INDEPENDENT NEWS

Media Background Information On Postie Dispute

Published: Tue 11 Jul 2006 08:06 AM
MEDIA BACKGROUND INFORMATION ON POSTIE DISPUTE
Posties represented by the Postal Workers Federation (PWF) have begun taking industrial action in support of their claims for a fairer and less discriminatory collective employment agreement with their employer, NZ Post.
Posties began their action on Friday by delivering only mail that the public would want – and not delivering items like bills and circulars. Their action was a spontaneous response to a NZ Post circular that appeared to challenge the right of the Postal Workers Federation to represent its members and encourage them to leave their union. It contained the completely untrue claim that because the current collective agreement had expired they were now on individual agreements and would have to join another union to get a pay rise or negotiate individually with NZ Post.
NZ Post responded to the action by suspending some PWA members on Saturday and Monday. This led to complete shutdowns at the Whangarei, Kaitaia, Dargaville, New Lynn, and Grey Lynn delivery branches.
The NZ Post workers represented by the PWF (including about 850 posties) have voted by a 90% majority to reject NZ Post’s offer for a new collective agreement.
The workers are opposed to a provision in the company offer which sees workers employed by NZ Post after 5 July 2000 continuing to be paid 6% less than workers employed before this date, despite the workers all performing the same work.
Posties are also opposed to the company’s practice of only reimbursing posties for a one-way trip when they use their own car for NZ Post business: the company reimburses posties for the expense of driving their own car from the Delivery Branch out to the start of their delivery round, but refuses to reimburse them for the return trip. Nor has the payment level increased in recent years despite the leap in fuel and other costs estimated by the NZ Institute of Economic Research to be 50% since 2001. Posties do not feel that they should be subsidising the business expenses of NZ Post out of their own meagre wages.

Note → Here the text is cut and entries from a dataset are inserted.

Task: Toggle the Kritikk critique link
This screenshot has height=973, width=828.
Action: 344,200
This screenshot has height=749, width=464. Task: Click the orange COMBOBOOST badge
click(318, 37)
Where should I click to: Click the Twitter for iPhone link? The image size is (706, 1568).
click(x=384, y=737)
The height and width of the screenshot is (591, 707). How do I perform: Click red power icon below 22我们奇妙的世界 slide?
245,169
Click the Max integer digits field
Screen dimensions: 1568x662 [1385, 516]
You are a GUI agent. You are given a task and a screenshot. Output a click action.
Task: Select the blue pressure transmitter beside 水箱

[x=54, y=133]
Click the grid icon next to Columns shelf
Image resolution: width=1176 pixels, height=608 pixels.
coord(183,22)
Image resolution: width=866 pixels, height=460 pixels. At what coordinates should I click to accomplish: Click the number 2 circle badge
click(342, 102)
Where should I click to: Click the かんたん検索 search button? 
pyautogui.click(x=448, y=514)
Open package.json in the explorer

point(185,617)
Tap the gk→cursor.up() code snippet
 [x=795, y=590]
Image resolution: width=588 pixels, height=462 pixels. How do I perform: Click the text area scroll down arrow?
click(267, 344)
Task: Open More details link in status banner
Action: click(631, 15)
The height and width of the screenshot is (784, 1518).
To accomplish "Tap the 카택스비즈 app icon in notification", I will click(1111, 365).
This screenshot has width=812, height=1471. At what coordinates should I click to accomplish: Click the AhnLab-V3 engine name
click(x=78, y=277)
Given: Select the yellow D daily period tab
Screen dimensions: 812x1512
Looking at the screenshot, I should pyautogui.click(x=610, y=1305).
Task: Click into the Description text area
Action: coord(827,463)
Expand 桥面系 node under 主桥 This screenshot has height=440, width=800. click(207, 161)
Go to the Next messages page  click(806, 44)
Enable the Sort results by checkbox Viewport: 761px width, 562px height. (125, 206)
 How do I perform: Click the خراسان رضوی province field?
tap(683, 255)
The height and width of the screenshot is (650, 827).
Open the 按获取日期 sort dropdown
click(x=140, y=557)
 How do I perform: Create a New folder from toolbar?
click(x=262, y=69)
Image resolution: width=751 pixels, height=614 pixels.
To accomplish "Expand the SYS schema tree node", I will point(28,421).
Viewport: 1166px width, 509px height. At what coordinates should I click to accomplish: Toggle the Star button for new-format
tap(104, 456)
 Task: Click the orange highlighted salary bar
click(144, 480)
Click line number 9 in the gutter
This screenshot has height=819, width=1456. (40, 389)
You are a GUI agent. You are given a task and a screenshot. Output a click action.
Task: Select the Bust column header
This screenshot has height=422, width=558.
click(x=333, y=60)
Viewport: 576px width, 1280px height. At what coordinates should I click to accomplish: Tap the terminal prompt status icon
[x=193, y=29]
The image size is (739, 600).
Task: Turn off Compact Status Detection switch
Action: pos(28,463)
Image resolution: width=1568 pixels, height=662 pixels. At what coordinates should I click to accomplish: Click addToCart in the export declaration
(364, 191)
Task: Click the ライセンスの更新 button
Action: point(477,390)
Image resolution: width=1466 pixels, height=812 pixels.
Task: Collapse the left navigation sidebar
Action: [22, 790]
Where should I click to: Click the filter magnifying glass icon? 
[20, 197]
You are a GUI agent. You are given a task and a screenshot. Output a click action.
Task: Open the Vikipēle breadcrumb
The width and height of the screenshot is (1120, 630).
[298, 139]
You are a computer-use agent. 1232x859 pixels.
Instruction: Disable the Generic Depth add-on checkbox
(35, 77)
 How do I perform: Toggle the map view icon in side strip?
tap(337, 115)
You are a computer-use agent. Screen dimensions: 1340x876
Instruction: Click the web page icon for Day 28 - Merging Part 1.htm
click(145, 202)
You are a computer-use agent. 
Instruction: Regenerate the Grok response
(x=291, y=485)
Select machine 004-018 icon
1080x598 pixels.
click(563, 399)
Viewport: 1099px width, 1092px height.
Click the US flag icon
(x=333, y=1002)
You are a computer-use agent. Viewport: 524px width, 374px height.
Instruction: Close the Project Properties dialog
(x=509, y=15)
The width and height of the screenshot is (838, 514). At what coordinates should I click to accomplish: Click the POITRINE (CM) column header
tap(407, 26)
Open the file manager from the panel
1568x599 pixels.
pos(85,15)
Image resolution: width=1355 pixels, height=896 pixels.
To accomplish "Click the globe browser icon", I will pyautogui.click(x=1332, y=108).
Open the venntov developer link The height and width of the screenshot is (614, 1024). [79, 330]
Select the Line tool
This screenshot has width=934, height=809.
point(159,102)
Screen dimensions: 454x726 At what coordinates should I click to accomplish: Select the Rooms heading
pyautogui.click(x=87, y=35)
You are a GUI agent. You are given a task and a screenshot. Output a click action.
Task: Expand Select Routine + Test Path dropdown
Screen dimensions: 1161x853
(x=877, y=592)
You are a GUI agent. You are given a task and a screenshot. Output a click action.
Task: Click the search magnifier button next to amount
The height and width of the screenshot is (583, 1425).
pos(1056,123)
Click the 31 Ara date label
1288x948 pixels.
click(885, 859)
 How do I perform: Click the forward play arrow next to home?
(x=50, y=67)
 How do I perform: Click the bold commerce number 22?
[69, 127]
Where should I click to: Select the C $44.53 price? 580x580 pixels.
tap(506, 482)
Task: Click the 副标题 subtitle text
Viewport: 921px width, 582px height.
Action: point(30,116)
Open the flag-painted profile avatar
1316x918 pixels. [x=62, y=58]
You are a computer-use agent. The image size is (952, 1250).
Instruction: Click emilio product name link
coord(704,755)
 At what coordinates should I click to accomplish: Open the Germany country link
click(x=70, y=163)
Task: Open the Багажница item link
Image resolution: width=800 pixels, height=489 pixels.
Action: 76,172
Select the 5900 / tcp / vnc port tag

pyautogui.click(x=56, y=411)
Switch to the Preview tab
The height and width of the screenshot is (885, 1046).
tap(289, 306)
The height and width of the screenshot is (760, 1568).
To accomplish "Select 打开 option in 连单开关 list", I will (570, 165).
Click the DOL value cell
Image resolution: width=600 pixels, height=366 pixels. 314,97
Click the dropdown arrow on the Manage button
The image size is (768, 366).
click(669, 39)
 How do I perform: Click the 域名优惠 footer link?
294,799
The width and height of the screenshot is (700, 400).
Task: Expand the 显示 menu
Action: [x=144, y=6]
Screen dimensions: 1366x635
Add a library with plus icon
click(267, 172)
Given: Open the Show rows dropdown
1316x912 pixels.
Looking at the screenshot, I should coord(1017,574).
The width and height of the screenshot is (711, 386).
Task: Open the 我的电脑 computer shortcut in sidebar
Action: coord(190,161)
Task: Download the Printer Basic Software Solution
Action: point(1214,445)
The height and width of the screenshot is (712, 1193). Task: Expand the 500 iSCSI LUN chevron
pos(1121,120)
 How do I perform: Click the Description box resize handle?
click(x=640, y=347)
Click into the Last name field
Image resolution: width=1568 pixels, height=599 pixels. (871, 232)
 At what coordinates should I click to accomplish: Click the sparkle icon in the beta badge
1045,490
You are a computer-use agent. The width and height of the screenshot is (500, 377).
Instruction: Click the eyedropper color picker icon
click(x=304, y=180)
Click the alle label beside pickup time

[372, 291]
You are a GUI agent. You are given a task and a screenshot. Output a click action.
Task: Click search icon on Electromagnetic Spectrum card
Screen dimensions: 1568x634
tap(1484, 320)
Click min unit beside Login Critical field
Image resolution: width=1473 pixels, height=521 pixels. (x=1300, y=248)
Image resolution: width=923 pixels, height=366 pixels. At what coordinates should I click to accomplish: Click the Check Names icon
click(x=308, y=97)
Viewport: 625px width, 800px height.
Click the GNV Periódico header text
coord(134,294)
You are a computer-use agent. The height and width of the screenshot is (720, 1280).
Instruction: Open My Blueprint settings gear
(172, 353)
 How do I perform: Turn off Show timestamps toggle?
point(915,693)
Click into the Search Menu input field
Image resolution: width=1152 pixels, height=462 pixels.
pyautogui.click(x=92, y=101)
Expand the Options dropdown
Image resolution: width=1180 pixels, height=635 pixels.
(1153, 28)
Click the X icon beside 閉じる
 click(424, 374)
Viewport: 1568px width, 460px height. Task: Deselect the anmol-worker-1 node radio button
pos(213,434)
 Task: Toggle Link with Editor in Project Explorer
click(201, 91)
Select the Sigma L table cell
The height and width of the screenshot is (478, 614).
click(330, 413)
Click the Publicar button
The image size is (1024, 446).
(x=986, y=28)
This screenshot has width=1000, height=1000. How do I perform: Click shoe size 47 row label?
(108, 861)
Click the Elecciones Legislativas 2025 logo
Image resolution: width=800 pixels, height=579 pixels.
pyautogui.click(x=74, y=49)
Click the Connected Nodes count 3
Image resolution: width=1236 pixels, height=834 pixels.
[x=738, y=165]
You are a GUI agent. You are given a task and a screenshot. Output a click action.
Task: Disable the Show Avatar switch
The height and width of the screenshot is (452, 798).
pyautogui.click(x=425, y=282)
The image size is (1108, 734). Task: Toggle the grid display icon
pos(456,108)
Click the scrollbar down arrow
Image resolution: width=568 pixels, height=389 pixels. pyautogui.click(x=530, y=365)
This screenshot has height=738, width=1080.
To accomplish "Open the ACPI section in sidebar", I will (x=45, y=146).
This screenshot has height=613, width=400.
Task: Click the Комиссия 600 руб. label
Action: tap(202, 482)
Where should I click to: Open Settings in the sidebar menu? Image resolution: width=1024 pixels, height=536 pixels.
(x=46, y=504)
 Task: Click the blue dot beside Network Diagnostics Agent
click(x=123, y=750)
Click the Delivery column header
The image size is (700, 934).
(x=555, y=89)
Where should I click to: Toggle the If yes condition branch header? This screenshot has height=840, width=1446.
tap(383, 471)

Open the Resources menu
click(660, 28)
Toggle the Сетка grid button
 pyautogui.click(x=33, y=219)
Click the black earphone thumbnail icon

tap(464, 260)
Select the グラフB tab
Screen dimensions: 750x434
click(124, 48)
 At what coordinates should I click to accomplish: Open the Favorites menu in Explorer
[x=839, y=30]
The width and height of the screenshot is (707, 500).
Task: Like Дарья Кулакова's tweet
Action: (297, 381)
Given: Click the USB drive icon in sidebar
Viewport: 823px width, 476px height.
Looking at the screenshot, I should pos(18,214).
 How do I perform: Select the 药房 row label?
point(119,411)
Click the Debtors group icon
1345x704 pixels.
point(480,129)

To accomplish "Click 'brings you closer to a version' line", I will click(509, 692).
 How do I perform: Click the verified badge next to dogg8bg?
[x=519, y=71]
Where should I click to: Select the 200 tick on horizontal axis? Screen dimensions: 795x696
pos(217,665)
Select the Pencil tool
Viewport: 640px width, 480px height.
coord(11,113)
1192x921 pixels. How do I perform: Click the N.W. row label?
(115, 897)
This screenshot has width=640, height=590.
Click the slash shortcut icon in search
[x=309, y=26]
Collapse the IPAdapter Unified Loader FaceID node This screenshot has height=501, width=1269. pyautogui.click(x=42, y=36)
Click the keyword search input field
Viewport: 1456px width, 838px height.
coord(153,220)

While the productivity of NZ Post employees has soared over the last 10 years, their wages have fallen steadily behind the rate of inflation. The workers feel that the company’s offer of an 8% pay rise over two years (equivalent to 4% per annum) does not go far enough to compensate for the previous steady erosion of their income.
With the increased amounts of work expected of them, posties report becoming increasingly fatigued by the week-in-week-out grind of six-day mail deliveries. The posties want the company to ask the public of New Zealand whether they want to continue receiving mail deliveries on Saturdays. The Deed of Understanding between the Government and NZ Post provides that, if the public in any area vote to receive only five mail deliveries per week, then NZ Post can oblige them. NZ Post has refused to make any commitment to posties that they will ask the public for their views.
Posties want compulsory overtime limited to a maximum of three hours a week. They are asking for the company to stop the practice of refusing to allow new Posties to join the PWF Collective Employment Agreement by insisting that the CEA apply only to the members at the moment the agreement is ratified. And they want the extra week’s leave for long service retained when 4 weeks’ annual leave is brought in for all workers next year.
If the company continues to refuse to negotiate seriously on these concerns and continues to attack the rights of the PWF and its members the industrial action can be expected to continue.